Supplied passage.
Stalled Legislature to affect free economic zones
April 7, 2014, 12:02 am TWN
TAIPEI -- As the student-led occupation of the Legislative Yuan heads toward its fourth week, major bills and progress in setting up a health care industry in free economic pilot zones have been ground to a halt.
Such health care services could see revenues rise to NT$38.7 billion (US$1.28 billion) per year by 2016 provided an act governing the zones passes, according to the state-backed Chung-Hua Institution for Economic Research.
But the timetable could now be pushed back as the five hearings on the major project have had to be rescheduled amid disruptions to Legislative proceedings since the protesters began their occupation March 18.
The Cabinet was originally pushing for the law on the zones to be passed by the end of the current session in late May, causing resistance from the opposition that led the ruling Kuomintang to agree to five public hearings first.
With the timing of the remaining two public hearings now uncertain, there are new doubts over the original expectations that private investment in the health care sector could rise by NT$21 billion as 13,000 jobs are created.
Last year, more than 230,000 foreign nationals contributed NT$13.6 billion to Taiwanese medical institutions, government data shows. The number of overseas patients treated and the amount of money they bring in would both stand to grow under the free economic pilot zones.
From August to early December of 2013, eight businesses have invested a total of NT$600 million in the eight free economic pilot zones around Taiwan which are located around ports, an airport and an agricultural biotech park.
The economic project seeks to boost innovation in logistics, high-end agriculture, education, financial services and international health care.

Exercise tasks.
A - Condense the paragraph of the news report beginning "From August to early December of 2013" into a shorter version that keeps its main facts.
B - Print the part of the news report that opens with the words containing "Such health care" and closes with "for Economic Research.".

(Records drawn from a dataset)
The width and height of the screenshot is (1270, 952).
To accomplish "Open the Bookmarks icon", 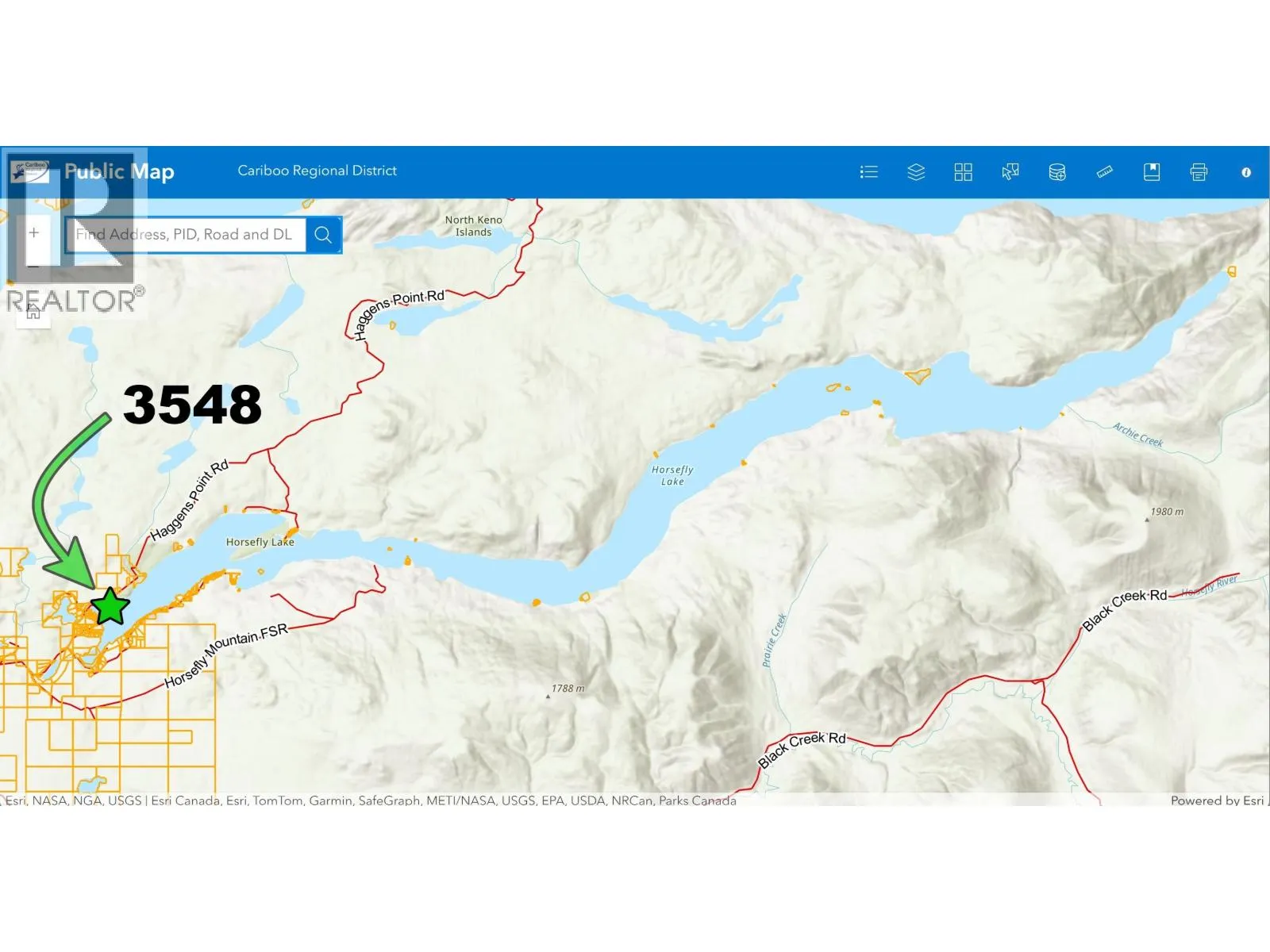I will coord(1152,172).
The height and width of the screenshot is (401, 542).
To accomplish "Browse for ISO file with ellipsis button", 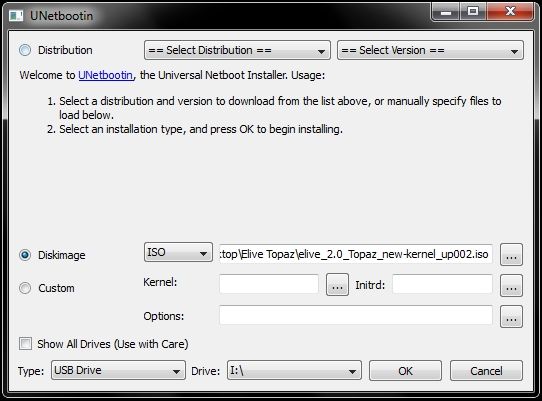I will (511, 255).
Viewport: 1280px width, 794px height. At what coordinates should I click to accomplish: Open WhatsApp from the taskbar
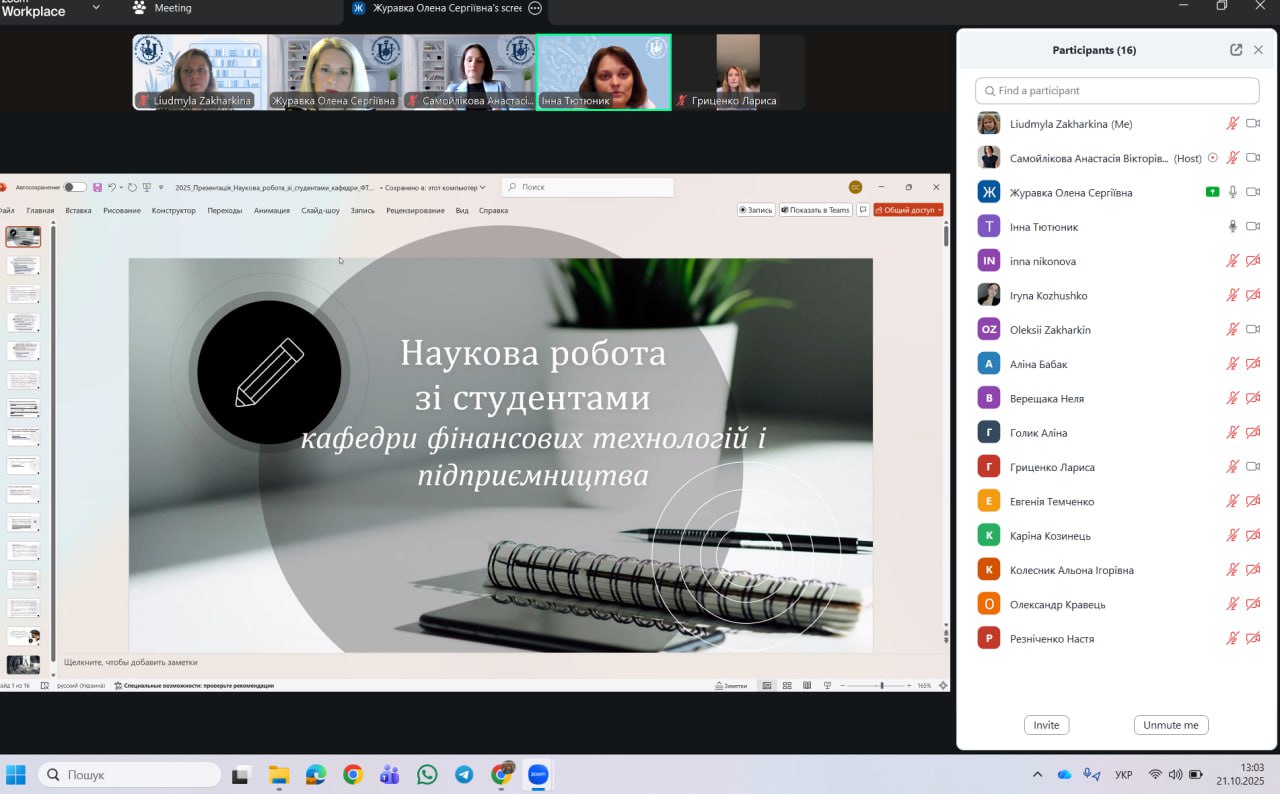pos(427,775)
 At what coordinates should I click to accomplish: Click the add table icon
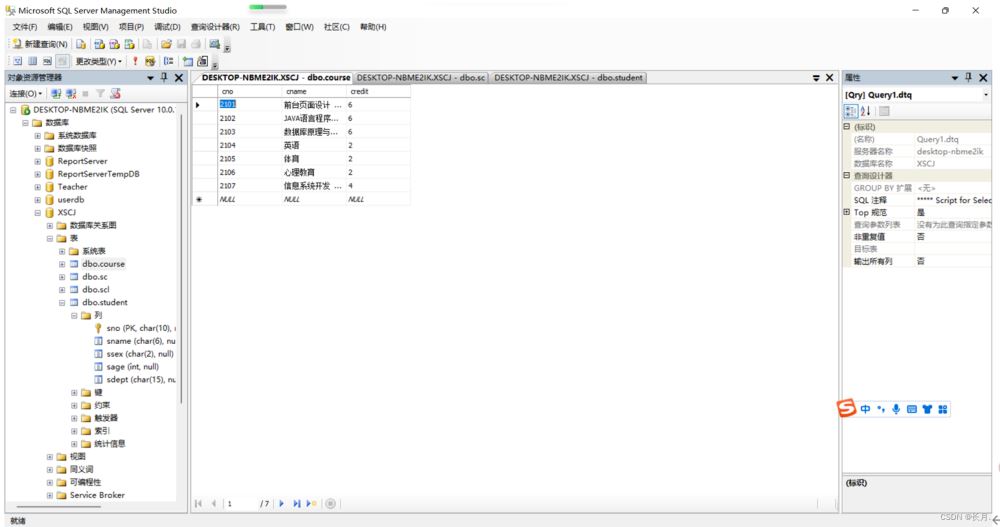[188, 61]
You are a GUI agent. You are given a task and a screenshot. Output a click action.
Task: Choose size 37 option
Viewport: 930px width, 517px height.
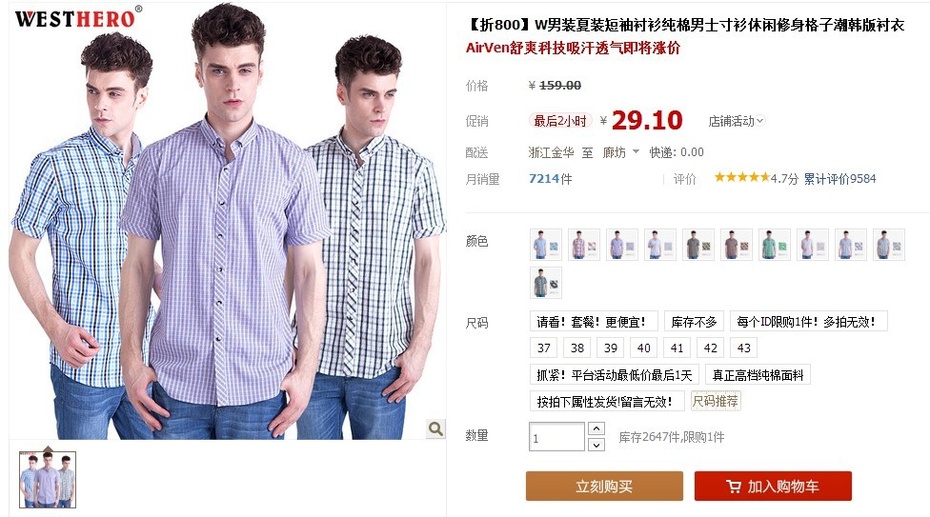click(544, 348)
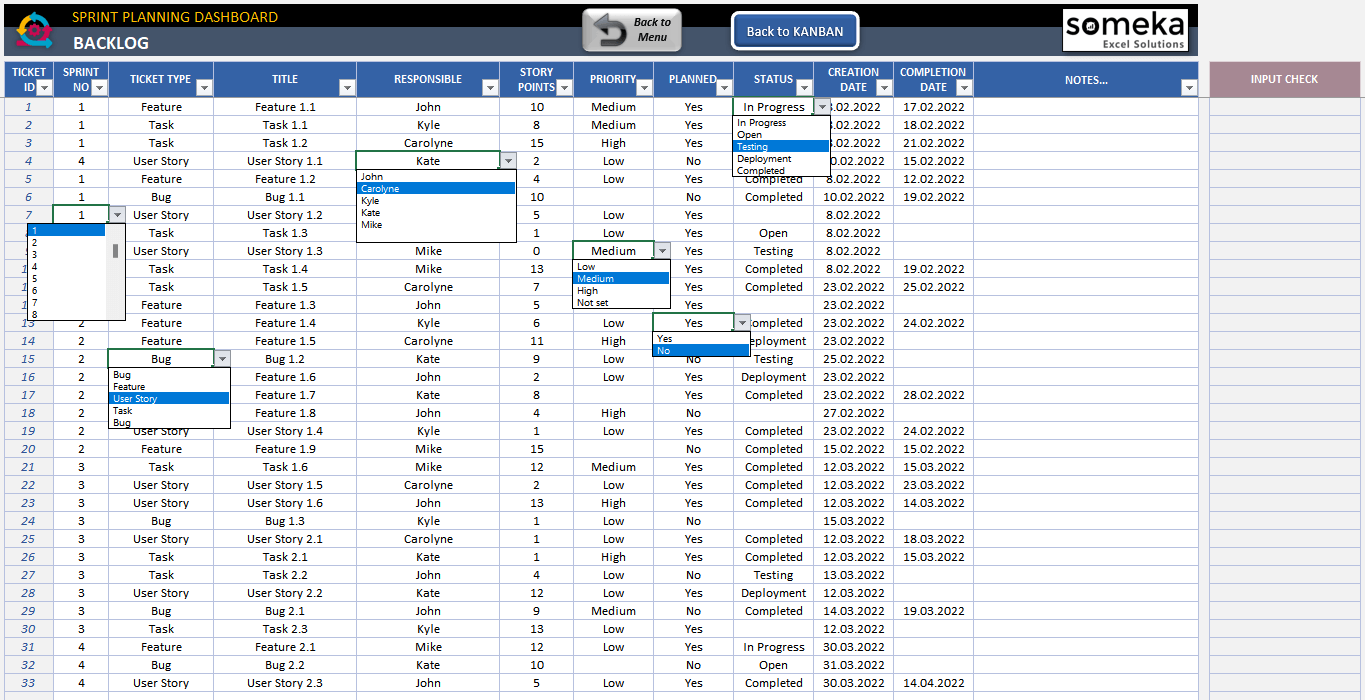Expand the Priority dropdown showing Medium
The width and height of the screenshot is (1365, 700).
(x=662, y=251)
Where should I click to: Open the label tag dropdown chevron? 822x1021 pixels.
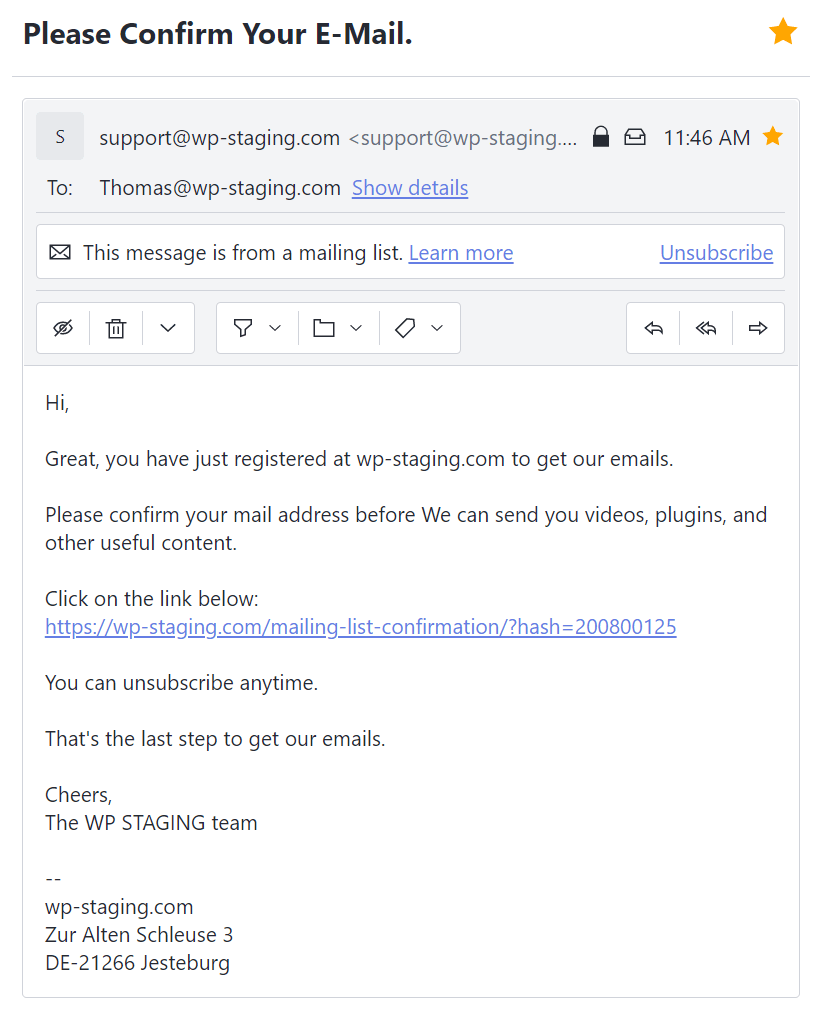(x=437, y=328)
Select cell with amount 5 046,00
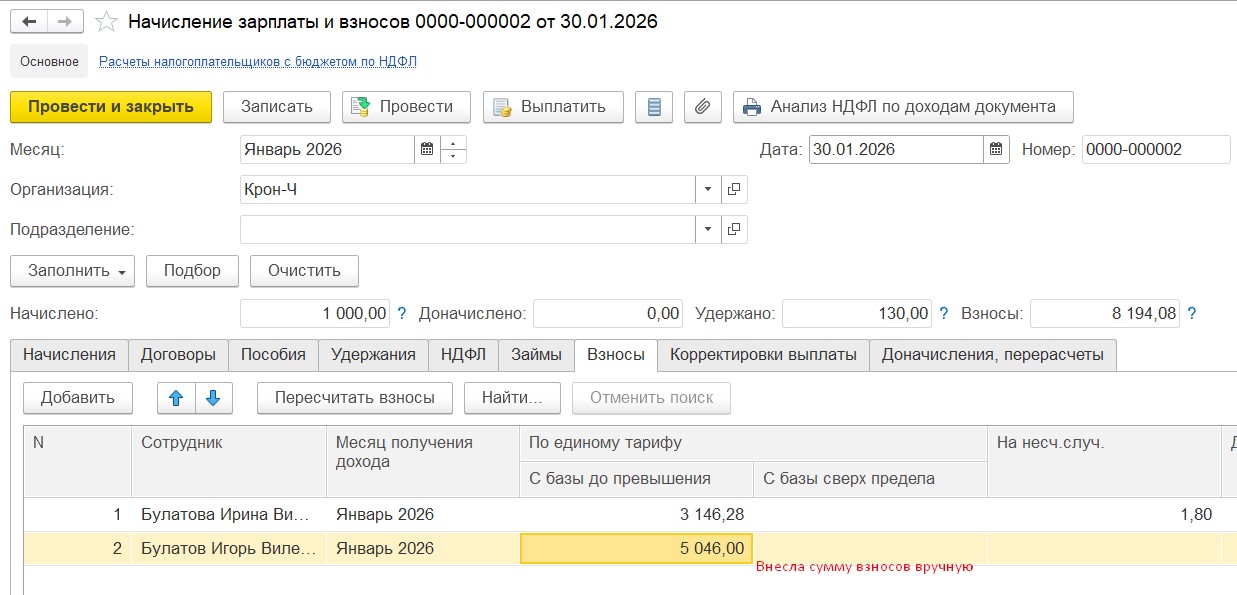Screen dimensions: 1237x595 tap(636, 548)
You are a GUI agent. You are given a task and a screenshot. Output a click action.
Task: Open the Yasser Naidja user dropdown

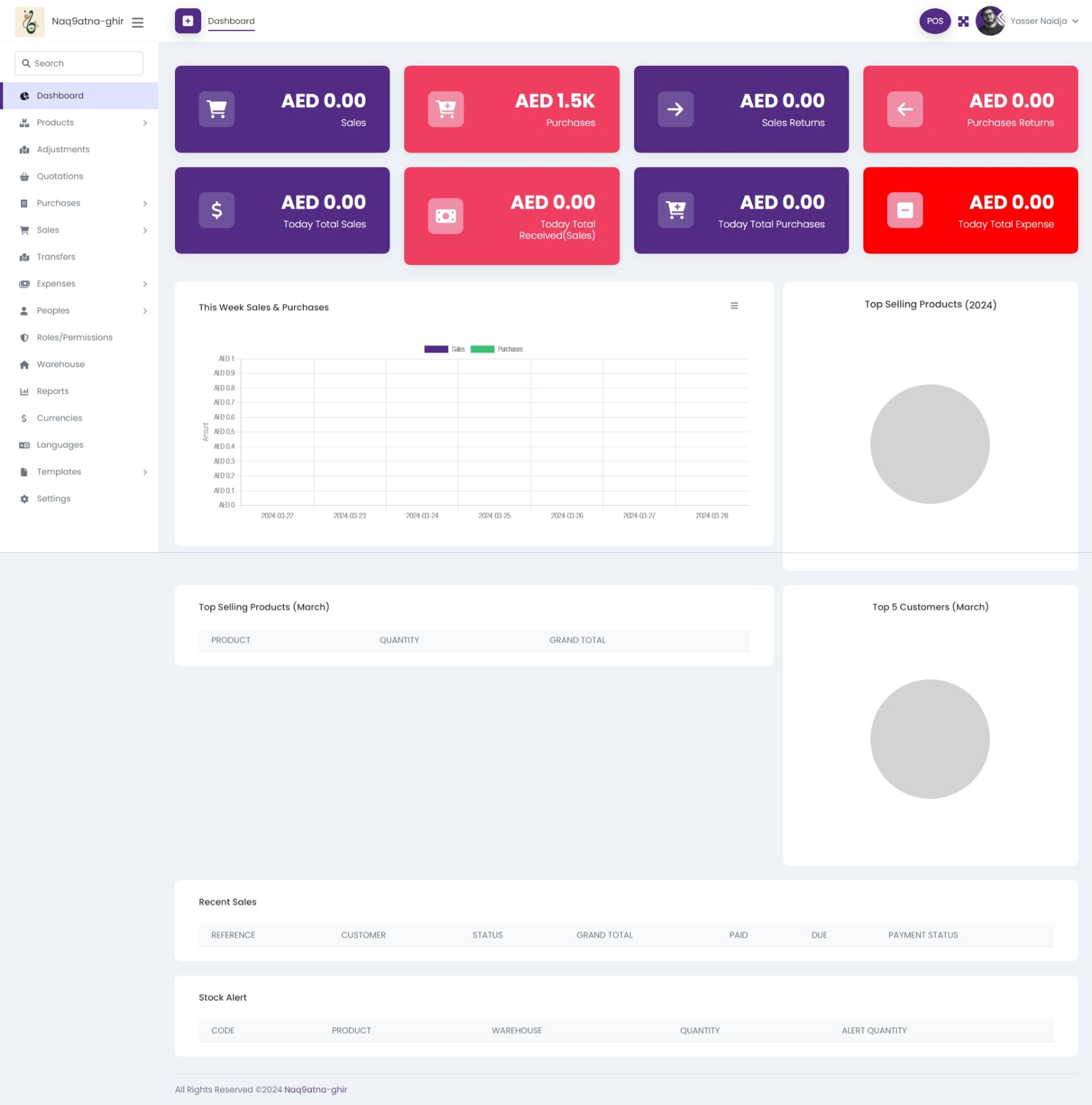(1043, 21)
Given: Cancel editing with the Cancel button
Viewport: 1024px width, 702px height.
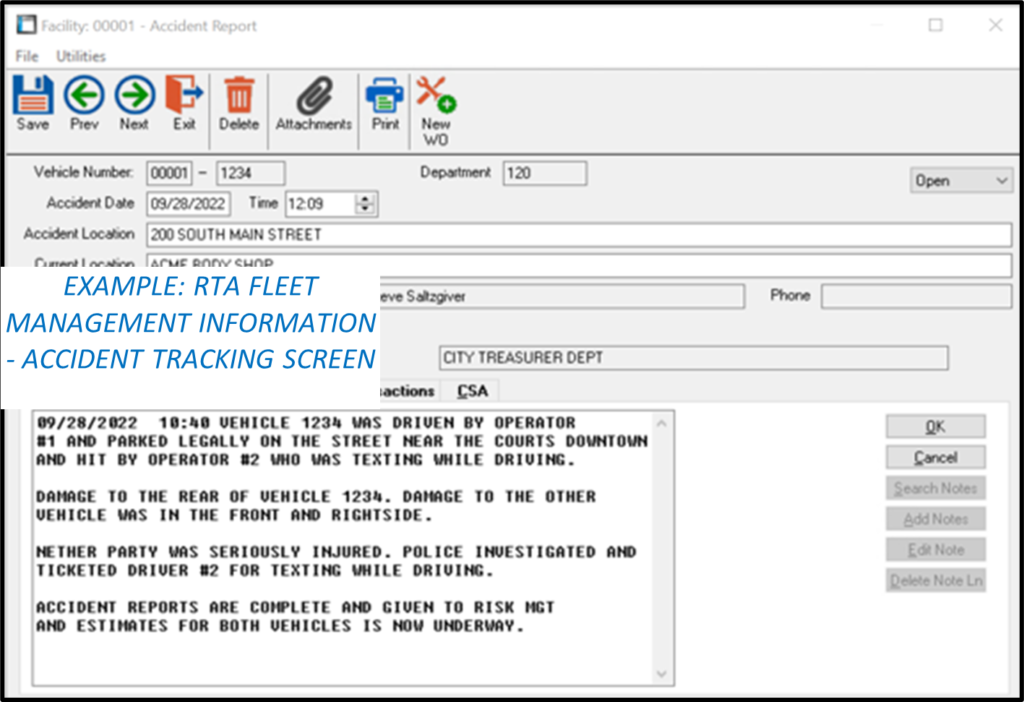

Results of the exercise.
A - Between August and early December 2013, eight businesses invested a combined NT$600 million in Taiwan's eight free economic pilot zones, which sit around ports, an airport and an agricultural biotech park.

B -
Such health care services could see revenues rise to NT$38.7 billion (US$1.28 billion) per year by 2016 provided an act governing the zones passes, according to the state-backed Chung-Hua Institution for Economic Research.